"I always play angry," I reply automatically, because anger is safe, anger is familiar.
"Not like this," he says.
The words land heavier than they should because they’re true.
I look up at him. "What does that mean?"
"It means you’re chasing something instead of reading it," he says evenly, like he’s talking to a man he respects and not a teammate he’s trying to manage.
I hold his gaze for a second longer than necessary, then look away because I don’t want to give him anything he can file under concern.
"I’ve got it," I say.
Slade doesn’t argue.
He just looks unconvinced, and that irritates me more than if he’d pushed.
Second period, I force myself into discipline again with short shifts, clean decisions, and minimal risk… the way I should have been playing all along. For a few minutes, it works well enough that I almost believe I’ve pulled myself back into control.

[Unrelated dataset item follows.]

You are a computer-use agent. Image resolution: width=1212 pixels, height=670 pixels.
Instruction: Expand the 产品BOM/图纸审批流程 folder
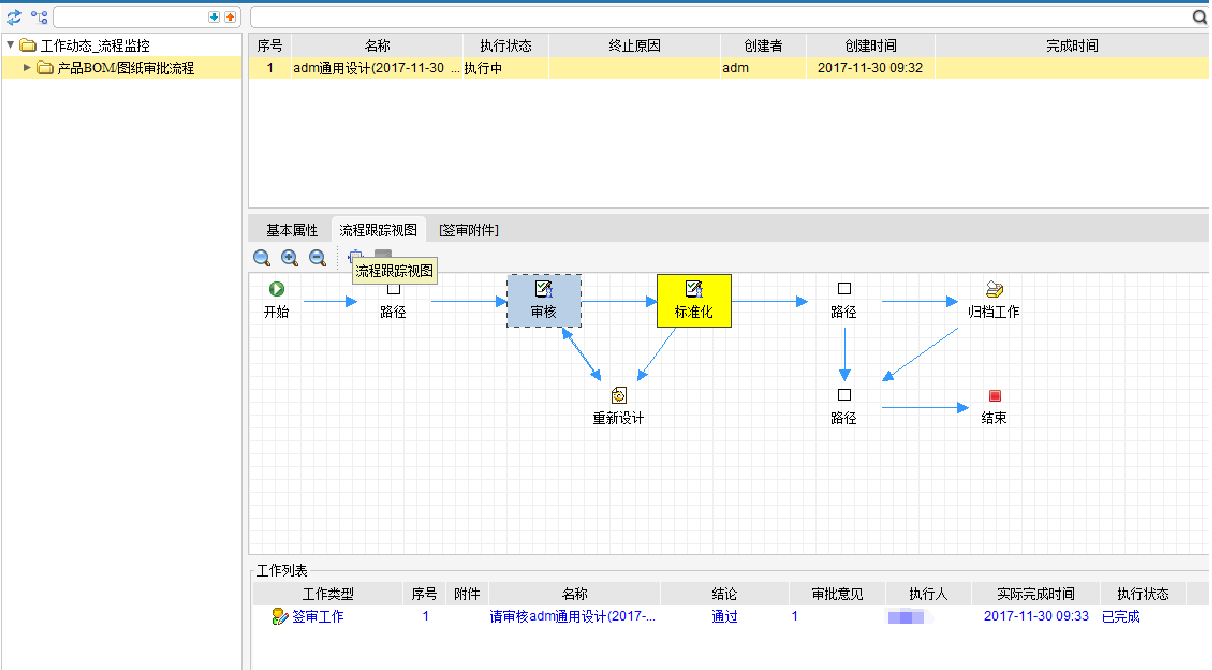coord(27,68)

Then one of their forwards clips me late after the whistle, not hard enough to justify retaliation, but just enough to needle the part of me that hates being tested.
I turn and cross-check the player right in front of the ref, but I couldn’t care less. He had it coming, and tonight is not the night to fuck with me.
The whistle blows immediately.
As I skate to the box, I keep my face neutral, but under my skin everything feels too tight. The camera follows. It always follows. The commentary will start building the narrative because that is what the world does when it smells weakness.
Popovich is struggling to keep his composure.
I sit in the box and stare ahead, refusing to look up at the screen, refusing to watch my own mistake replayed for entertainment.
The puck drops and they move it fast.
Goal.
I close my eyes for a second because that one is on me too, and I can feel the team’s frustration even through the glass.
And for what?
For a woman I told myself meant nothing.
We lose.
Not by a landslide, but enough that the bus ride back to the hotel will be quiet and heavy, and Coach doesn’t waste time with speeches afterward. He stands in front of the room, hands onhips, and his gaze lands on me with the kind of disappointment that feels like being watched by someone who expected better.
"You’re forcing it," he says.
"I’m fine," I reply, even though the lie tastes bitter.
"Then start playing like it."
There’s no anger in his tone, and that makes it worse.
Because anger would mean he thinks I can fix it quickly.
This sounds like a warning.
The locker room empties slowly, the noise draining away until it’s just the low hum of the building and the faint clatter of a lone stick being tossed into a bag. I sit longer than I need to, my gear half off, my thoughts running in circles I don’t want to acknowledge.